Telecamere e bocconi per non vedere uomini, ora è in natura

(ANSA) - MODENA, 28 OTT - Un lupo di circa tre anni affetto da cimurro del ceppo artico è stato liberato lunedì in una oasi faunistica del Perugino. Nonostante le condizioni iniziali gravi si è riusciti a curarlo dalla patologia - un virus che ha una elevata mortalità e in passato nel Parco dell'Abruzzo decimò decine di esemplari - e a reimmetterlo in natura con radiocollare, nonostante i mesi passati da aprile in una struttura gestita dall'uomo.
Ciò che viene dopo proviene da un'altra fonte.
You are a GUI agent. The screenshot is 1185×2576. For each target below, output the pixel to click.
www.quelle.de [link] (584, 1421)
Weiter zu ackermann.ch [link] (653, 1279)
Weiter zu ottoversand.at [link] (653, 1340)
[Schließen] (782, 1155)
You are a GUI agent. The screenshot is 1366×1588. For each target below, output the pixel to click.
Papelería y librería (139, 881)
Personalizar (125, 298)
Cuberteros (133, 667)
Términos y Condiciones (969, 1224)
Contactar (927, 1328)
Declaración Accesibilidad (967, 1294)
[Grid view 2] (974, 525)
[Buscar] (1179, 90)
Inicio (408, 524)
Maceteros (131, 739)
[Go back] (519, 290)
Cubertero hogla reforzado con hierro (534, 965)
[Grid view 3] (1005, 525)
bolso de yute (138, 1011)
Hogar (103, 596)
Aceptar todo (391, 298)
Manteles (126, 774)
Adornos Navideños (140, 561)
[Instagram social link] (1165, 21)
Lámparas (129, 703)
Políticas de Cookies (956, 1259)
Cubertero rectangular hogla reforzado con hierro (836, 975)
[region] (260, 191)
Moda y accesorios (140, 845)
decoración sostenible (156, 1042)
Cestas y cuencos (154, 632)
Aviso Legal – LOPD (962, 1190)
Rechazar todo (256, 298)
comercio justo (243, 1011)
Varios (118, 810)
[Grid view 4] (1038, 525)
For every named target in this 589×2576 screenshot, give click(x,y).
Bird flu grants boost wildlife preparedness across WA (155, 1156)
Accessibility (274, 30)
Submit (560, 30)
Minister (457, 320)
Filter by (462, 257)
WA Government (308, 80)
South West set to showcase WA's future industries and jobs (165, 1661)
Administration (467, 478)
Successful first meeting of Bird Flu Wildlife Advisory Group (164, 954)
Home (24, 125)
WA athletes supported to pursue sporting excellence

    Questo perché al Centro per la Fauna selvatica 'Il Pettirosso' di Modena, dove è stato curato e che ha raccontato la vicenda, grazie ad un accordo con gli istituti Zooprofilattici di Perugia e di Modena, si è messo a punto un protocollo che ha permesso all'animale di essere seguito mantenendo la massima selvaticità, senza entrare in contatto con l'uomo: per garantirne l'isolamento sanitario sono state fondamentali le telecamere che registravano giorno e notte gli stati clinici dell'animale, mentre le medicine sono state somministrate con bocconi.